Ela e eu cochilamos. Fiquei pensando no que ela disse e não consegui entabular mais conversas. Ela contou mais algumas coisas, como uma cirurgia no olho que havia acabado de fazer, sobre seus vinte netos/as e dois bisnetos. Quando a viagem acabou, despedi-me dela com um beijo no rosto e um abraço forte. Agora, quando lembro desse momento, sinto que poderia chorar se ao invés de escrevendo, estivesse contando em voz alta para alguém. 
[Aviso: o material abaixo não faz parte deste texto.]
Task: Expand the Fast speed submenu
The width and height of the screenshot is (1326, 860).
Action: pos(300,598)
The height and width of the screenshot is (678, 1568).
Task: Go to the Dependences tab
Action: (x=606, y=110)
Depois disso, ouvi minha amiga contando que seu pai fizera o mesmo movimento com relação ao trabalho doméstico: decidiu não trabalhar para os "brancos", como ele falava, tendo uma roça e vivendo do plantio e da colheita desta durante toda a vida. Minha amiga disse que quando pequena, não entendia porque seu pai demonstrava tanto desprezo pelo grupo social que subjugou o povo negro, sempre vociferando palavras de ódio contra eles. Hoje, ela entende melhor. Com essa decisão,  não acumularam nada, não tiveram patrimônio para deixar às crias, mas também não se renderam. Minha amiga, desta família de seis filhos, é a única que possui mestrado em Letras. O pai dela, antes de falecer, tinha certeza que ela estava estudando para ser médica, visto que o estudo nunca acabava. 

Fiquei pensando então, que este modelo de "revolta" é uma das muitas estratégias elaboradas por negras e negros pós-abolição, visto que ainda hoje temos mulheres e homens negros que se negam a fazer este tipo de serviço. Merece estudo, merece registro.